As an adult, Ivan Ilyich focuses his energy on constantly pursuing upward career social movement. This includes advancing in his profession and moving from one location to the next in an effort to land in a more socially advantageous house and neighborhood. Moreover, he uses movement to avoid emotional entanglement, fleeing his house rather than deal with his wife or children. The novella’s structure echoes this endless motion, galloping through decades of Ivan Ilyich’s life in the space of a few chapters.

This movement slows as his health fails. Within a matter of months, Ivan Ilyich no longer goes to work, becomes housebound, and then confined to bed. Without his regular cycle of movement, and no longer physically escape the home he frequently avoided, Ivan Ilyich has nothing to do but reflect on his life. The novella also slows down here, chronicling Ivan Ilyich’s circular, iterative thoughts as he tries for the first time to think about the meaning of life.

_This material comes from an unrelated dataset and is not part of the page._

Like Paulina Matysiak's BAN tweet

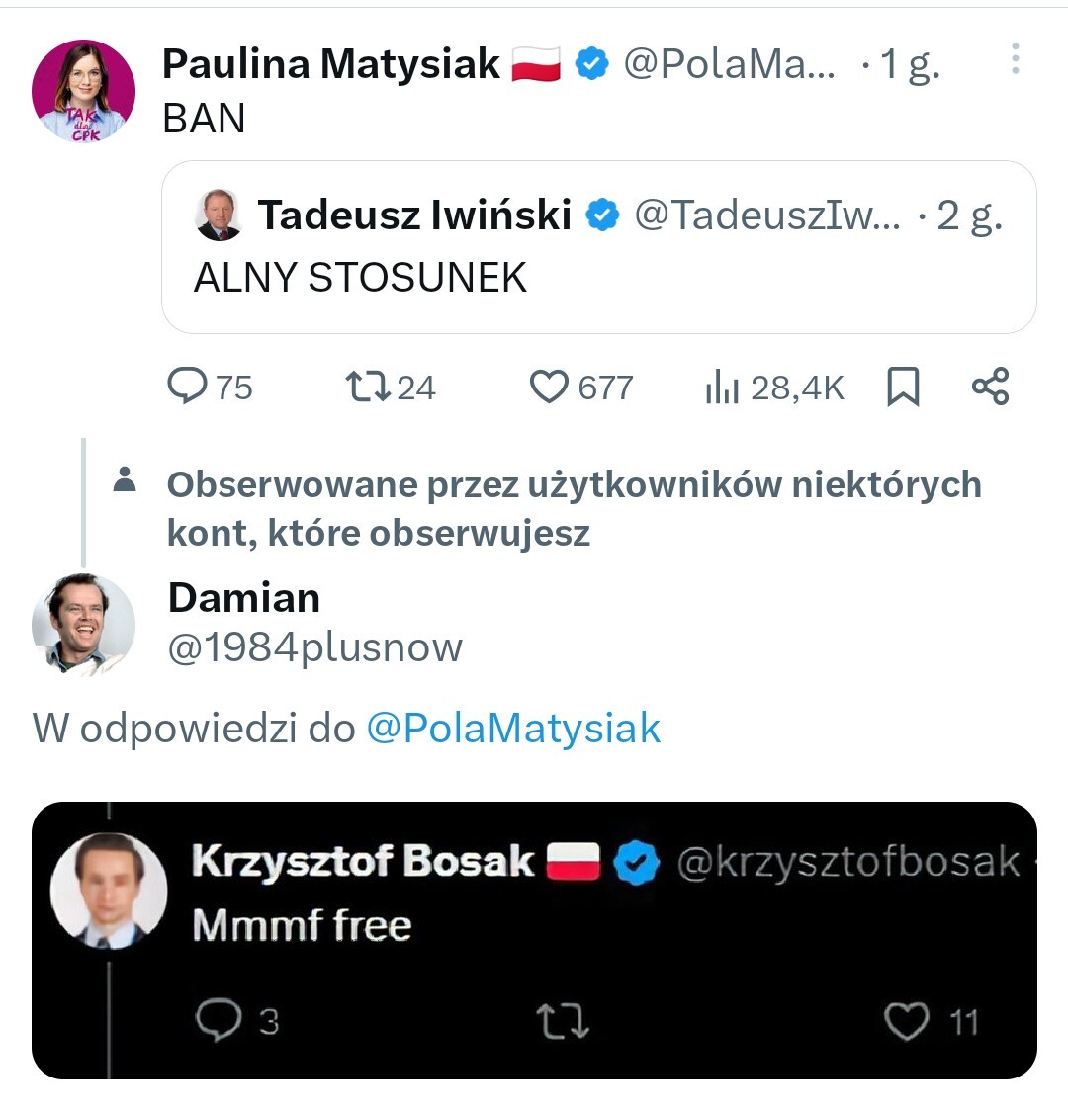pyautogui.click(x=550, y=387)
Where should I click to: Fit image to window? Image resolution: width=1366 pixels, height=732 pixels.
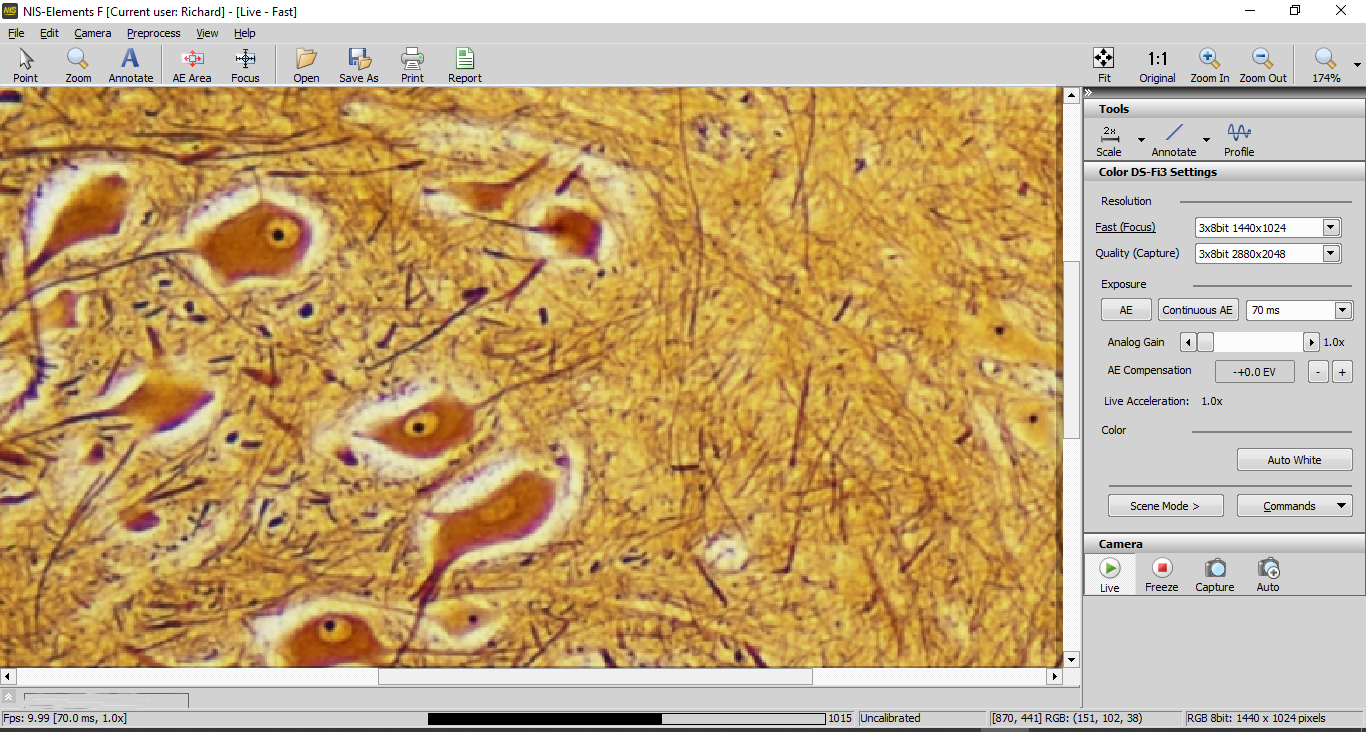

In the final chapter of the novella, Ivan Ilyich reaches complete stillness as he listens for an answer to his question, “What is the right thing?” (301). He “suddenly becomes aware of the real direction” of his life (301). For so long, Ivan Ilyich lived according to how he expected he should, but now he sees that this direction was wrong—as he was moving upward outwardly, he was going downhill.